Kyle City Manager Scott Sellers said the city’s I&S rate wouldn’t shift, but the M&O rate would decrease to .2306. Sellers said the city’s projected increase in property values would offset the reduction and allow for the funding of operations.
Sellers said that staff presented a budget that was “addressing current needs, future growth and also prior shortfalls.”
He said council’s role was “fulfilled” in balancing the needs of the organization with the community. He said the tax rate is a “great compromise.”
Looking at Kyle’s average home, valued at $155,000, the annual tax bill for the city’s portion only with the tax rate as changed Tuesday would be around $906.
Kyle’s proposed new budget proposes hiring 24.5 full-time equivalent (FTE) positions and reducing three positions, eventually coming in around 22.5 employees. But Kyle Mayor Todd Webster added an amendment calling for four new Kyle Police officer positions and two new vehicles, totaling $430,000.
The city council approved its amended budget by a 5-2 vote Tuesday. Tenorio and council member Diane Hervol cast the dissenting votes. The second and final reading on the budget is scheduled for Sept. 8.
Buda Tax Changes
By contrast, the city of Buda is proposing a tax rate of $.3475, which includes $.2298 for I&S and $.1177 for M&O. When looking at proposed city tax rates, Buda has the second lowest rate of nine cities in the region, with only Dripping Springs having a lower tax rate. The city compared itself to Leander, Kyle, San Marcos, Hutto, Pflugerville, Cedar Park, Round Rock and Dripping Springs.
In Buda’s budget, the city plans to pay down $2,712,317 in bond debt in 2015-16. Of that amount, $1,604,951 is the debt related to the bond program that voters approved in November 2014. Buda’s proposed total budget for Fiscal Year 2015-2016 is $29,211,066, with $23,455,016 in expenses and $6,135,543 in capital project expenditures, which doesn’t include bond projects.
A majority of Buda’s projects in the budget involve water. Buda is working to get a firm water supply for its growing population. Besides working on a plan with the Guadalupe Blanco River Authority, San Marcos and Kyle for an interim water supply, Buda is also completing its Westside water well. Other projects include continued expansion of its trails and sidewalk plans, working on community development, doing an affordable housing study and putting together a long range plan for its new library.
Buda’s total indebtedness at this time is $47,510,122.

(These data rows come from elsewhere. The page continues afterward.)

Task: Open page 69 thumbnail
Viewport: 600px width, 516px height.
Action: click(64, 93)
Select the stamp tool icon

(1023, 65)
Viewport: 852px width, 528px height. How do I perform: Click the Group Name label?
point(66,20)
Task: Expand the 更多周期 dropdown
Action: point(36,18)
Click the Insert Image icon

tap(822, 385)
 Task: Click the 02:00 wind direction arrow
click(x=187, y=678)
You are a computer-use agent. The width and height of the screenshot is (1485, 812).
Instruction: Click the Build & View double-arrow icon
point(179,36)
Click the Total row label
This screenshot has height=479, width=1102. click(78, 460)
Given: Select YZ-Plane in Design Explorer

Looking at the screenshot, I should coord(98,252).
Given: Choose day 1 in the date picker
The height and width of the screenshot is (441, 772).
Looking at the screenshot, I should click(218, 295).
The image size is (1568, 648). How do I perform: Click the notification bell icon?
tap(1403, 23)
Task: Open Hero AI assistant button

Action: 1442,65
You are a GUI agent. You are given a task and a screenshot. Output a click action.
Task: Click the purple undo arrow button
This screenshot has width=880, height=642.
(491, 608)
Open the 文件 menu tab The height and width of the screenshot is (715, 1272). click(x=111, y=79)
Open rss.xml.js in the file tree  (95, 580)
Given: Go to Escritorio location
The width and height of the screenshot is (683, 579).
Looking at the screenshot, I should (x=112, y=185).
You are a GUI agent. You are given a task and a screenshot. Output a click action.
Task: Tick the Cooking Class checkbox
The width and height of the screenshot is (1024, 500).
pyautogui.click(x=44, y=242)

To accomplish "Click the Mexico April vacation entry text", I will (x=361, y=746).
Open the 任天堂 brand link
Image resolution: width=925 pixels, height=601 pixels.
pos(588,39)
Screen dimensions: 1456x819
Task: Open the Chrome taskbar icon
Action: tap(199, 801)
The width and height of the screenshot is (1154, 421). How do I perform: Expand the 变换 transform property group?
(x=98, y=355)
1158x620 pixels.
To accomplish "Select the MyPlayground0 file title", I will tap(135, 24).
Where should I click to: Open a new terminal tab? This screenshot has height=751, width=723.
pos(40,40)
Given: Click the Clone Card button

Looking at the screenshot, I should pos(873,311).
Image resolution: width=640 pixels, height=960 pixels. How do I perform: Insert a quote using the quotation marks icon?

Both cities’ fiscal years begin Oct. 1. Buda will hold two meetings for adoption of its tax rate, on Sept. 15 and Sept. 18. In Buda, hearings have brought out no commenters. A long presentation by Buda City Manager Kenneth Williams Tuesday night, in which he itemized various highlights of the budget, drew few questions from the council and no comments from residents.
Buda’s budget includes adding a few new positions, including a police captain position and a police clerk, a public information officer, an additional building official, a purchasing manager and library youth coordinator.
Right now the city of Buda has 77 employees.
Both cities have worked on the budget over many months, with workshops, council meetings, staff meetings and public input.
“The staff has worked very hard, very diligently,” Buda City Manager Kenneth Williams said. Looking around at the staff members at council chambers, he added, “They look tired right now.”